*WRITTEN REQUEST:* Reproduce all of the material below line for line, with no changes.

*EXERCISE MATERIALS:*
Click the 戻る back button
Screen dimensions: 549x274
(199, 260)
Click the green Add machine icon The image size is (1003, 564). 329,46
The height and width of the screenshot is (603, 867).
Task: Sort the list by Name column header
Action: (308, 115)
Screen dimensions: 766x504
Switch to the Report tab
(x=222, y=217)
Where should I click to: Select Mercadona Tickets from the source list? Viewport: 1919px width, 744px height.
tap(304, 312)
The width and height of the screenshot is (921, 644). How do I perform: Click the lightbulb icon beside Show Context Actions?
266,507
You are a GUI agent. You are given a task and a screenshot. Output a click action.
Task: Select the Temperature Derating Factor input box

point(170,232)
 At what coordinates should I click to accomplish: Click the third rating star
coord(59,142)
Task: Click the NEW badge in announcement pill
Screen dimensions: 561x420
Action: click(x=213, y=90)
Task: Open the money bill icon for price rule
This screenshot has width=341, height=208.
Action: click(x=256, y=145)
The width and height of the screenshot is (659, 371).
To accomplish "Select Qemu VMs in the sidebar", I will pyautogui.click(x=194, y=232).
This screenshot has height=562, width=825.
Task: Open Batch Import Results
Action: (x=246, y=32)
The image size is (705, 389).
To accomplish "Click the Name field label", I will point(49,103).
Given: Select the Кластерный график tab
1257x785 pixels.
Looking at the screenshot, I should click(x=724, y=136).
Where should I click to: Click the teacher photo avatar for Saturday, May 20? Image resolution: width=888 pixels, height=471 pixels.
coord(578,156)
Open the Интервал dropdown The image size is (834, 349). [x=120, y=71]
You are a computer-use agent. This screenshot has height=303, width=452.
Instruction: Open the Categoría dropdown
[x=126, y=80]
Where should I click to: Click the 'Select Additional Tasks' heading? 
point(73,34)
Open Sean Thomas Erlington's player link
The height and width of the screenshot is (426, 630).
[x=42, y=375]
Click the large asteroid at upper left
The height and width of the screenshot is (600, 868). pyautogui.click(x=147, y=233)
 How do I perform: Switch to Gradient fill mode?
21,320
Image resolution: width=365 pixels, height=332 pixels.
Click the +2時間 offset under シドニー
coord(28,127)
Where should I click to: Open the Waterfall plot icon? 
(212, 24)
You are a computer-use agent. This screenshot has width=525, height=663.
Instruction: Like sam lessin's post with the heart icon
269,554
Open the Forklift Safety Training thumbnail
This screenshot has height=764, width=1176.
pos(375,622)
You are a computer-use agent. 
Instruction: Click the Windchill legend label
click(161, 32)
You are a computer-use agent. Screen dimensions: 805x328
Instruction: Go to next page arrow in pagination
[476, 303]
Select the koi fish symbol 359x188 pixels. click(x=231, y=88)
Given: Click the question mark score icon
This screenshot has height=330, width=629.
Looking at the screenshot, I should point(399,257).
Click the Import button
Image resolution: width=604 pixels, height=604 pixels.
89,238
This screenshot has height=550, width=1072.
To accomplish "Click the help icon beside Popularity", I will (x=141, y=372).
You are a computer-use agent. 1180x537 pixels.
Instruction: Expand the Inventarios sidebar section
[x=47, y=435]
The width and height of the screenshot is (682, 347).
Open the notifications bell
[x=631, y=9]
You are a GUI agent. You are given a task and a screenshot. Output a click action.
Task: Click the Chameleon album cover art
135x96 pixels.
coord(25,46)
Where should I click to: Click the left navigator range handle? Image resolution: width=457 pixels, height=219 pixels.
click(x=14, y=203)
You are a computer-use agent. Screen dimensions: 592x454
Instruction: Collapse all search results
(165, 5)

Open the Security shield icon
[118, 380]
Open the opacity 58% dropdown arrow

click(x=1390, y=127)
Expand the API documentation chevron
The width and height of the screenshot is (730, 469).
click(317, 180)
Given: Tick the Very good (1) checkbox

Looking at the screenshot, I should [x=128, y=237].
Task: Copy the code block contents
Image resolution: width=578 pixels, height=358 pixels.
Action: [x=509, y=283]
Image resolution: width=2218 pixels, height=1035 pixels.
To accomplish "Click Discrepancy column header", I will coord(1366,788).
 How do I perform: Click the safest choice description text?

*WRITTEN SOLUTION:*
Click the 戻る back button
Screen dimensions: 549x274
(199, 260)
Click the green Add machine icon The image size is (1003, 564). 329,46
The height and width of the screenshot is (603, 867).
Task: Sort the list by Name column header
Action: (308, 115)
Screen dimensions: 766x504
Switch to the Report tab
(x=222, y=217)
Where should I click to: Select Mercadona Tickets from the source list? Viewport: 1919px width, 744px height.
tap(304, 312)
The width and height of the screenshot is (921, 644). How do I perform: Click the lightbulb icon beside Show Context Actions?
266,507
You are a GUI agent. You are given a task and a screenshot. Output a click action.
Task: Select the Temperature Derating Factor input box

point(170,232)
 At what coordinates should I click to accomplish: Click the third rating star
coord(59,142)
Task: Click the NEW badge in announcement pill
Screen dimensions: 561x420
Action: click(x=213, y=90)
Task: Open the money bill icon for price rule
This screenshot has width=341, height=208.
Action: click(x=256, y=145)
The width and height of the screenshot is (659, 371).
To accomplish "Select Qemu VMs in the sidebar", I will pyautogui.click(x=194, y=232).
This screenshot has height=562, width=825.
Task: Open Batch Import Results
Action: (x=246, y=32)
The image size is (705, 389).
To accomplish "Click the Name field label", I will point(49,103).
Given: Select the Кластерный график tab
1257x785 pixels.
Looking at the screenshot, I should click(x=724, y=136).
Where should I click to: Click the teacher photo avatar for Saturday, May 20? Image resolution: width=888 pixels, height=471 pixels.
coord(578,156)
Open the Интервал dropdown The image size is (834, 349). [x=120, y=71]
You are a computer-use agent. This screenshot has height=303, width=452.
Instruction: Open the Categoría dropdown
[x=126, y=80]
Where should I click to: Click the 'Select Additional Tasks' heading? 
point(73,34)
Open Sean Thomas Erlington's player link
The height and width of the screenshot is (426, 630).
[x=42, y=375]
Click the large asteroid at upper left
The height and width of the screenshot is (600, 868). pyautogui.click(x=147, y=233)
 How do I perform: Switch to Gradient fill mode?
21,320
Image resolution: width=365 pixels, height=332 pixels.
Click the +2時間 offset under シドニー
coord(28,127)
Where should I click to: Open the Waterfall plot icon? 
(212, 24)
You are a computer-use agent. This screenshot has width=525, height=663.
Instruction: Like sam lessin's post with the heart icon
269,554
Open the Forklift Safety Training thumbnail
This screenshot has height=764, width=1176.
pos(375,622)
You are a computer-use agent. 
Instruction: Click the Windchill legend label
click(161, 32)
You are a computer-use agent. Screen dimensions: 805x328
Instruction: Go to next page arrow in pagination
[476, 303]
Select the koi fish symbol 359x188 pixels. click(x=231, y=88)
Given: Click the question mark score icon
This screenshot has height=330, width=629.
Looking at the screenshot, I should point(399,257).
Click the Import button
Image resolution: width=604 pixels, height=604 pixels.
89,238
This screenshot has height=550, width=1072.
To accomplish "Click the help icon beside Popularity", I will (x=141, y=372).
You are a computer-use agent. 1180x537 pixels.
Instruction: Expand the Inventarios sidebar section
[x=47, y=435]
The width and height of the screenshot is (682, 347).
Open the notifications bell
[x=631, y=9]
You are a GUI agent. You are given a task and a screenshot. Output a click action.
Task: Click the Chameleon album cover art
135x96 pixels.
coord(25,46)
Where should I click to: Click the left navigator range handle? Image resolution: width=457 pixels, height=219 pixels.
click(x=14, y=203)
You are a computer-use agent. Screen dimensions: 592x454
Instruction: Collapse all search results
(165, 5)

Open the Security shield icon
[118, 380]
Open the opacity 58% dropdown arrow

click(x=1390, y=127)
Expand the API documentation chevron
The width and height of the screenshot is (730, 469).
click(317, 180)
Given: Tick the Very good (1) checkbox

Looking at the screenshot, I should [x=128, y=237].
Task: Copy the code block contents
Image resolution: width=578 pixels, height=358 pixels.
Action: [x=509, y=283]
Image resolution: width=2218 pixels, height=1035 pixels.
To accomplish "Click Discrepancy column header", I will coord(1366,788).
 How do I perform: Click the safest choice description text?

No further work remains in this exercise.